Your assignment | Word-for-word repetition of the records below is needed, but only from the line holding "is (1024, 524)." through the final line, with pictures excluded.

Stored data |
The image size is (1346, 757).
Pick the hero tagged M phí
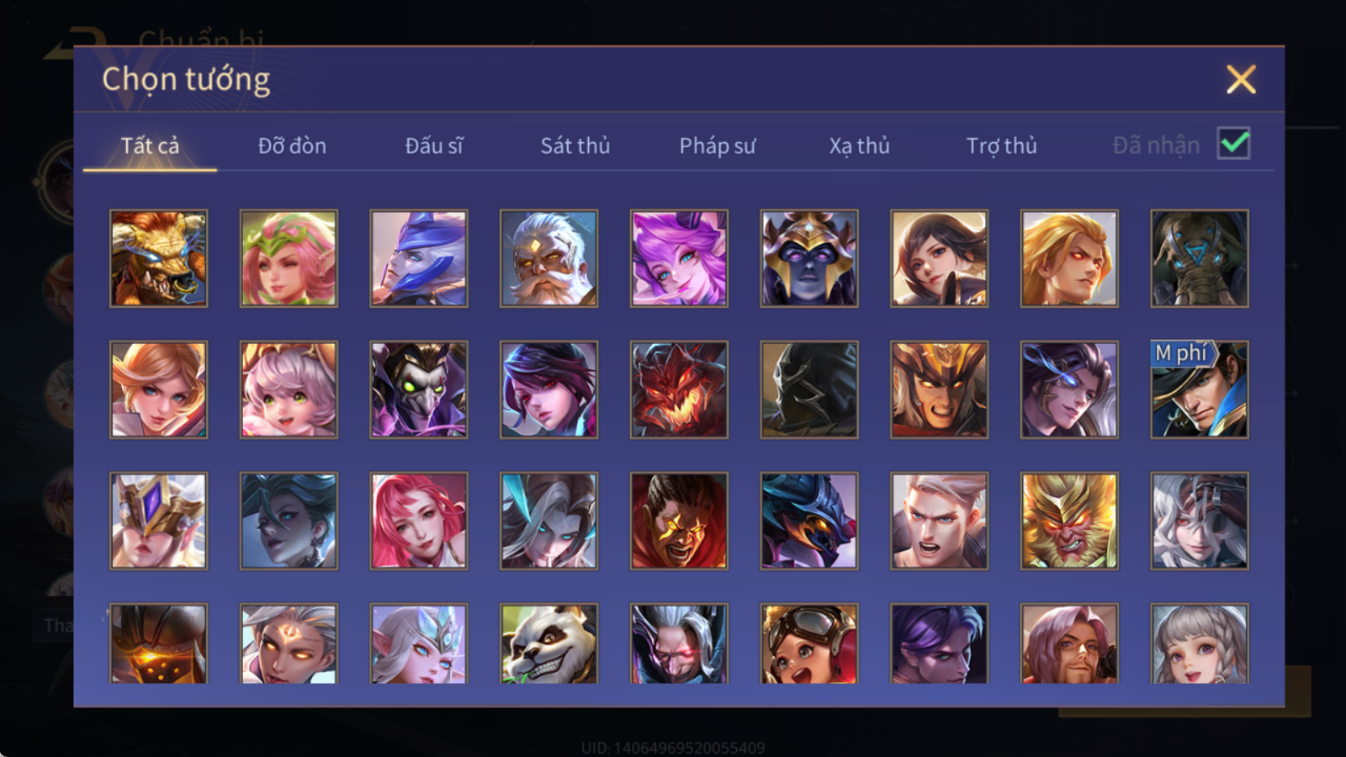point(1199,390)
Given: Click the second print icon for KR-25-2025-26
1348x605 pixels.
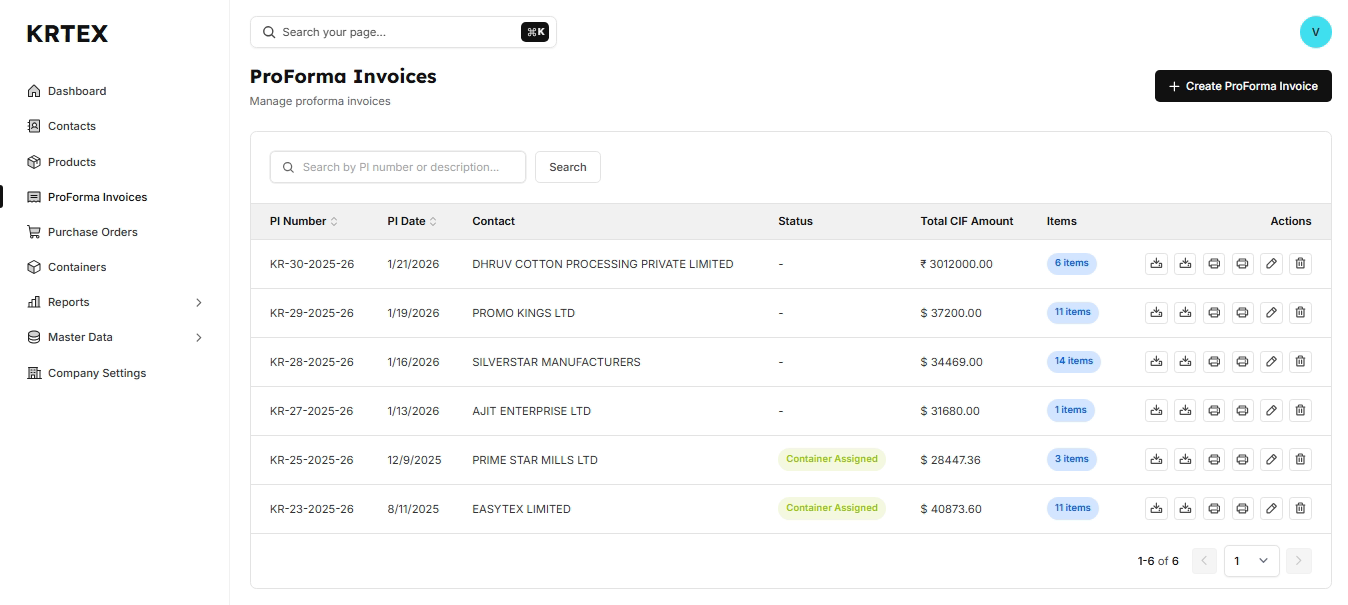Looking at the screenshot, I should tap(1242, 460).
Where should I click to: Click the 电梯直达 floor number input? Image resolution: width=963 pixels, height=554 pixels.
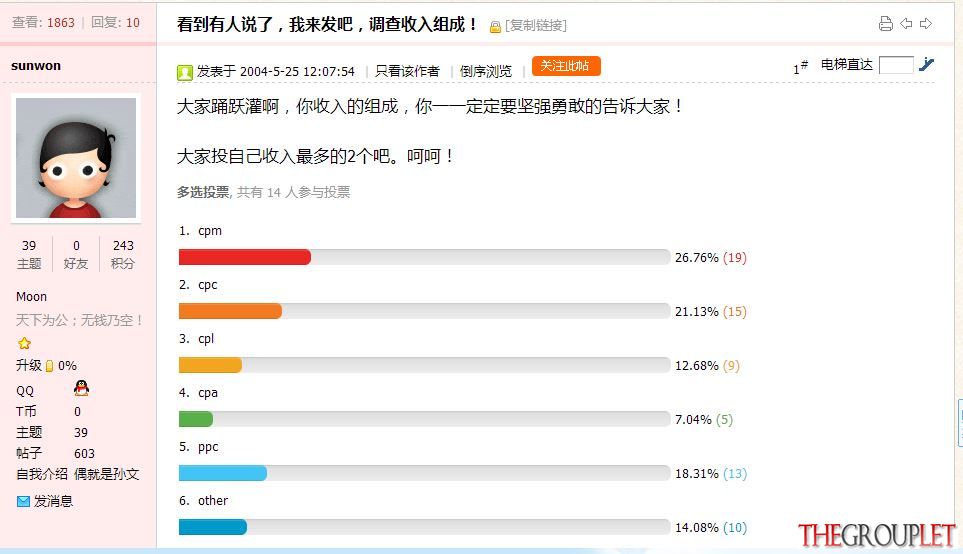click(x=896, y=64)
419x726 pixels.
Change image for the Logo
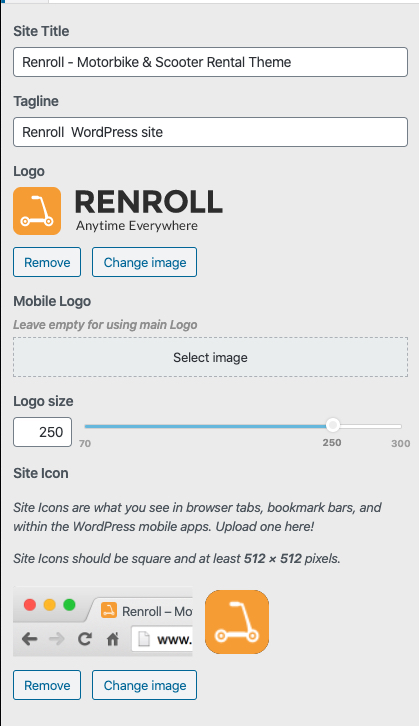(144, 262)
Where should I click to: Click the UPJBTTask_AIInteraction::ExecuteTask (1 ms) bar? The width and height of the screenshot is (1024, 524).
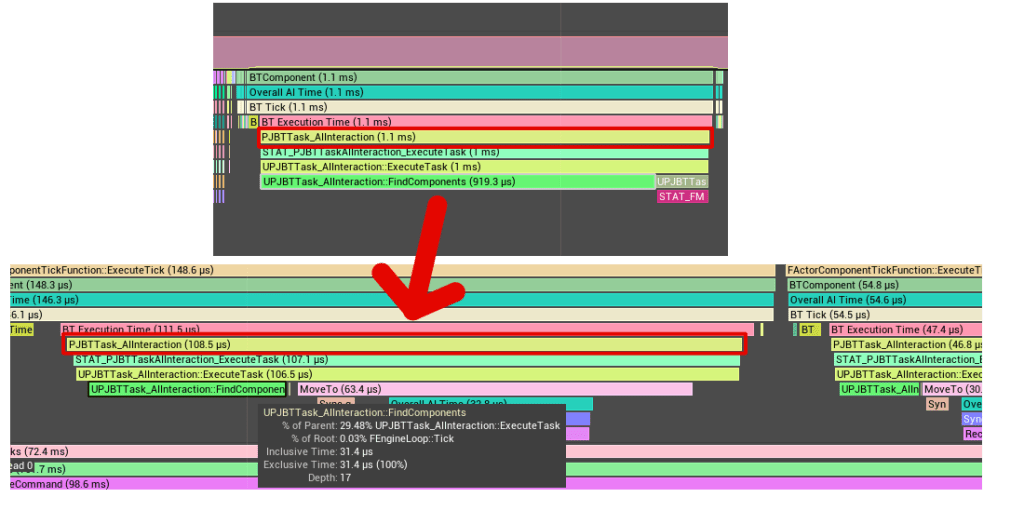tap(484, 167)
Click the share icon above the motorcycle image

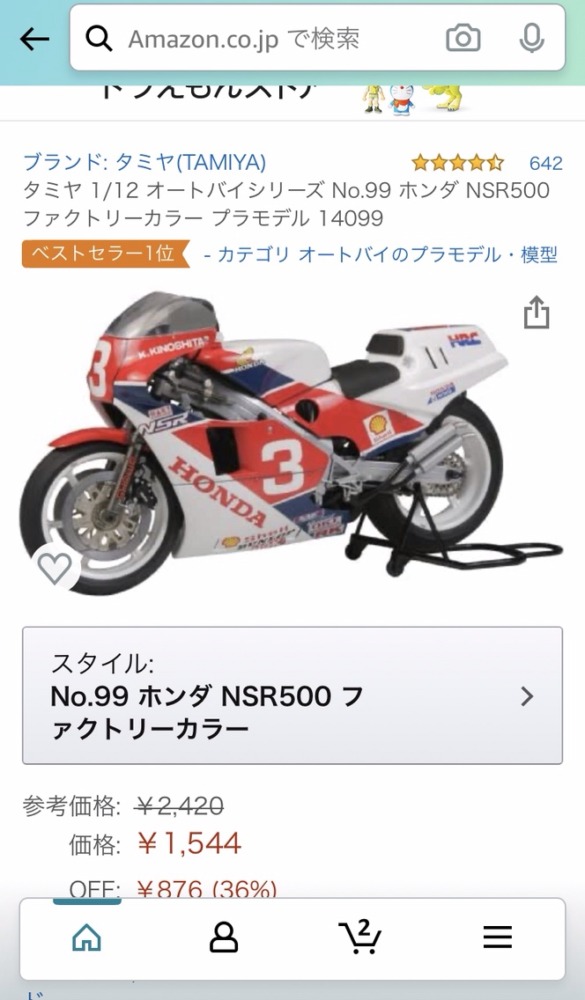pyautogui.click(x=536, y=312)

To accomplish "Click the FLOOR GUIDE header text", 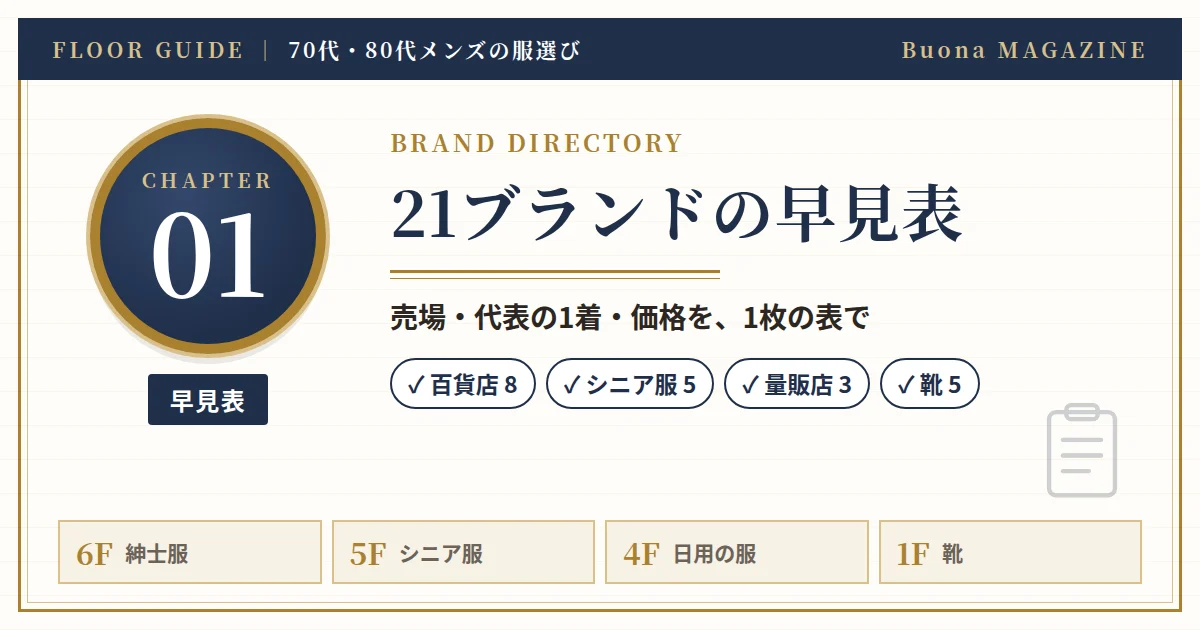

Written answer |
Where should I click to: Click the UPJBTTask_AIInteraction::ExecuteTask (1 ms) bar? The width and height of the screenshot is (1024, 524).
tap(484, 167)
Click the share icon above the motorcycle image

pyautogui.click(x=536, y=312)

To accomplish "Click the FLOOR GUIDE header text", 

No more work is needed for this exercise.